Der Abschlussbericht offenbart grobe Fahrlässigkeit: Bevor sie das Mittel in den höheren Dosierungen testeten, griffen die Ärzte nicht etwa auf Ergebnisse der unmittelbaren Vorgänger zurück, sondern auf die der Testgruppe davor. Für Molinet und seine Mittester, die immer wieder 50 Milligramm schluckten, galten also nicht die Erkenntnisse aus der Gruppe mit 20 Milligramm, sondern aus der mit zehn. Fragwürdig sei zudem, warum die Dosis überhaupt bis auf 100 Milligramm steigen sollte. Denn mehr als fünf Milligramm des Moleküls sind nicht nötig, um das FAAH-Enzym zu hemmen. Noch problematischer: Während die Menge zuerst nur langsam gesteigert wurde, wurden die Abstände dann immer größer. Rein formal ist dies erlaubt. Kein Regelverstoß, aber einer gegen den „gesunden Menschenverstand“, sagt der Leiter der Expertengruppe, Bernard Bégaud.Nicht zuletzt, weil es Hinweise aus den Tierversuchen gab, dass sich der Abbau von BIA 10-2474 zwischen 20 und 40 Milligramm abrupt verlangsamt.

Keine Zwischenauswertung für die Ethikkommission

Und warum wurden von Anfang Juli 2015 bis Januar 2016 so viele Gruppen nacheinander getestet, ohne Zwischenauswertung für die Ethikkommission? Das stößt nicht nur Engeli auf. Mehrfach bestätigen Mitglieder von Ethikkommission, dass der Studienplan riskant war. In Deutschland wäre es nicht akzeptiert worden. Das gibt selbst Jean-Luis Pinquier zu. Er ist Präsident von „Club Phase 1“, eines französisches Verbands aus Forschern und Pharmaindustrie für erste Versuche am Menschen. „Ja, in Deutschland ist das nicht üblich; in Frankreich und Großbritannien jedoch durchaus“, sagt er. Bedeutet das im Umkehrschluss, dass die Probanden nicht einmal innerhalb Europas gleichermaßen geschützt sind?

Nach Auskunft des Verbandes forschender Arzneimittelhersteller weiß niemand, wie viele Phase-I-Studien es in den Ländern Europas gibt. Sie müssen bislang nicht öffentlich registriert werden. Auch Bial tat das nicht. Im Gegenteil: Die Firma hielt Dokumente noch während der Aufklärung des Falls mit dem Hinweis auf Geschäftsgeheimnisse zurück. Das Expertengremium fordert nun, künftig alle Daten aus ersten Versuchen am Menschen für Forscher freizugeben.

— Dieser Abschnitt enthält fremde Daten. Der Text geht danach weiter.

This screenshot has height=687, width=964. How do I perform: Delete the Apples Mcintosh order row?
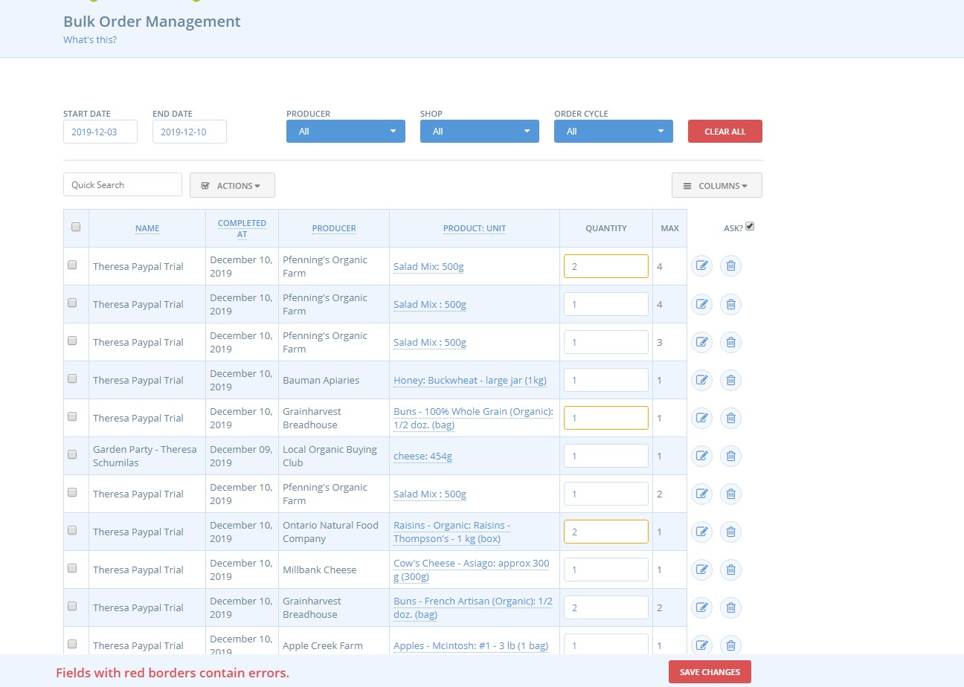tap(730, 645)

Vielleicht konnte man das Unglück nicht verhindern. Vielleicht wäre die Studie auch nach einer gründlicheren Prüfung genehmigt worden. Aber dieser Blick auf Details hat gefehlt. Das ist nicht nur für Molinets Familie folgenschwer. Täglich nehmen Menschen an Medikamententests teil. Sie vertrauen auf ein streng reguliertes Sicherheitsnetz. Bei Guillaume versagte es.

Nachtrag:

Kurz nach Veröffentlichung des Abschlussberichts wurde die Aufsichtsbehörde ANSM von der Polizei für Umwelt und öffentliche Gesundheit durchsucht und Dokumente und Computer beschlagnahmt.